Une cyberattaque de grande ampleur a ciblé AlumnForce, la plateforme de gestion des réseaux d’anciens étudiants utilisée par de nombreux établissements d’enseignement supérieur en France. Au total, ce sont près de 2,7 millions de profils issus de 49 établissements qui auraient été compromis — et l’Université de Strasbourg figure parmi les institutions touchées.
Les données concernées sont particulièrement sensibles : noms, prénoms, adresses email, numéros de téléphone, villes de résidence, employeurs, postes occupés, mais aussi parcours de formation et préférences professionnelles. Un niveau de détail qui dépasse largement la simple liste de contacts.
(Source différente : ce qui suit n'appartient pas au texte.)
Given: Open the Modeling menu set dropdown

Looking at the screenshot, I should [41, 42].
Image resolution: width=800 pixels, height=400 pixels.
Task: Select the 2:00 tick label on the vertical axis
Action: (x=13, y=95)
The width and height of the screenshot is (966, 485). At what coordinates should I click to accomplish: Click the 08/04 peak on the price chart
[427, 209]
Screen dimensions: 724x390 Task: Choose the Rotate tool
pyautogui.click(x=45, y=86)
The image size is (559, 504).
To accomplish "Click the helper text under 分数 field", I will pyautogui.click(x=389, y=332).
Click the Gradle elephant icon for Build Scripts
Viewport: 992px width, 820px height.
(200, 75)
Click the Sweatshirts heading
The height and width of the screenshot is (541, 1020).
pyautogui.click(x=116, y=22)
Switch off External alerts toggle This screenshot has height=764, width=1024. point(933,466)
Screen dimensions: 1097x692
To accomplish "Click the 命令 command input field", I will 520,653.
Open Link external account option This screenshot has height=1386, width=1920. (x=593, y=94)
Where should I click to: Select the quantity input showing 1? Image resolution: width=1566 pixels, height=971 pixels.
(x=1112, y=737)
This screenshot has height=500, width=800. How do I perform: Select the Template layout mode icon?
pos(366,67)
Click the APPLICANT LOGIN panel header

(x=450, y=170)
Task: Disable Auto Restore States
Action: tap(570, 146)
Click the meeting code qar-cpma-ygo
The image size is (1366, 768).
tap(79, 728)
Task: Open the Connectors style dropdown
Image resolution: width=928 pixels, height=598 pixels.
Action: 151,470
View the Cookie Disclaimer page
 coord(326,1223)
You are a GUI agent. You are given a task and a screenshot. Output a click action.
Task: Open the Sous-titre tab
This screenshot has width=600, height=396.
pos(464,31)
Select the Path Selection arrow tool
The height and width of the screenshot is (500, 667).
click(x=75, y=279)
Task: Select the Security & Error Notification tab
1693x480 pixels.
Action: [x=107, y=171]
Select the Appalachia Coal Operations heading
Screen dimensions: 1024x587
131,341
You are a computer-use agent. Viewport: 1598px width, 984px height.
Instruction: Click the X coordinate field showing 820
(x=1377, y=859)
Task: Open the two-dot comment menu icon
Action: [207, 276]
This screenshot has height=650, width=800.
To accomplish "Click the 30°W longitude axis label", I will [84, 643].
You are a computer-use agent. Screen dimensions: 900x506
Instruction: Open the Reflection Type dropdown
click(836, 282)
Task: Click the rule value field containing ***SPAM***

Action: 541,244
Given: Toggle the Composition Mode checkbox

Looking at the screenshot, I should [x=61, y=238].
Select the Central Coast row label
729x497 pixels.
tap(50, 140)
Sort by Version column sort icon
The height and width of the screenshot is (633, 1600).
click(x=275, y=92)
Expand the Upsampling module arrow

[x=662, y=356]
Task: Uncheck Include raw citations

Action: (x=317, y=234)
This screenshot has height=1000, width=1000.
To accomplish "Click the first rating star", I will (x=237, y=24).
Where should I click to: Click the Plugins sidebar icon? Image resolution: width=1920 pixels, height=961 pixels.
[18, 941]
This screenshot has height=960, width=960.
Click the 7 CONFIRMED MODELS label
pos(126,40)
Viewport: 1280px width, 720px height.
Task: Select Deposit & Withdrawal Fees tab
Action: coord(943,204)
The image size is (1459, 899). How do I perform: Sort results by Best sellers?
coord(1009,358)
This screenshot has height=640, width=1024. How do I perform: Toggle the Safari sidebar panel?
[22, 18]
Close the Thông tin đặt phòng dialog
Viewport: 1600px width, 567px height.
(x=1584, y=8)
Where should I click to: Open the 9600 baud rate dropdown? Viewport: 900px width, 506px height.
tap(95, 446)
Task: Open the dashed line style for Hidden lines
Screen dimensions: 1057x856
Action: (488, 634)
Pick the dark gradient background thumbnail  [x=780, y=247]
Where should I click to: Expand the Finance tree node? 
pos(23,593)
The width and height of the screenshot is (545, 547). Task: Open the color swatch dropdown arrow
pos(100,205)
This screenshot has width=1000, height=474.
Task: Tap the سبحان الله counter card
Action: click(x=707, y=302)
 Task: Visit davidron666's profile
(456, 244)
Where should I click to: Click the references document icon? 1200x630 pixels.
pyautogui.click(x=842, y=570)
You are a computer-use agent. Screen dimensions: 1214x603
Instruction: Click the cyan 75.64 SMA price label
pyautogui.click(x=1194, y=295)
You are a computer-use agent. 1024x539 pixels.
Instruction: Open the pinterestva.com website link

Ce que risquent concrètement les anciens étudiants strasbourgeois
Pour les diplômés de l’Unistra concernés, le danger n’est pas immédiat mais réel. Avec des données aussi précises en main, des individus malveillants peuvent construire des messages frauduleux extrêmement crédibles : un email qui mentionne votre promotion, votre filière, votre employeur actuel. C’est ce qu’on appelle du phishing ciblé, et il est beaucoup plus difficile à détecter qu’un spam classique.
Les risques concrets : usurpation d’identité, tentatives d’escroquerie professionnelle, ou encore exploitation des données pour accéder à d’autres comptes via des identifiants réutilisés.

Les bons réflexes à adopter dès maintenant
Si vous êtes ancien étudiant de l’Université de Strasbourg et membre de la plateforme Alumni, voici ce qu’il convient de faire sans attendre :
- Changez vos mots de passe, en particulier si vous utilisez les mêmes identifiants sur d’autres services
- Activez la double authentification sur vos comptes importants (messagerie, réseaux professionnels, banque)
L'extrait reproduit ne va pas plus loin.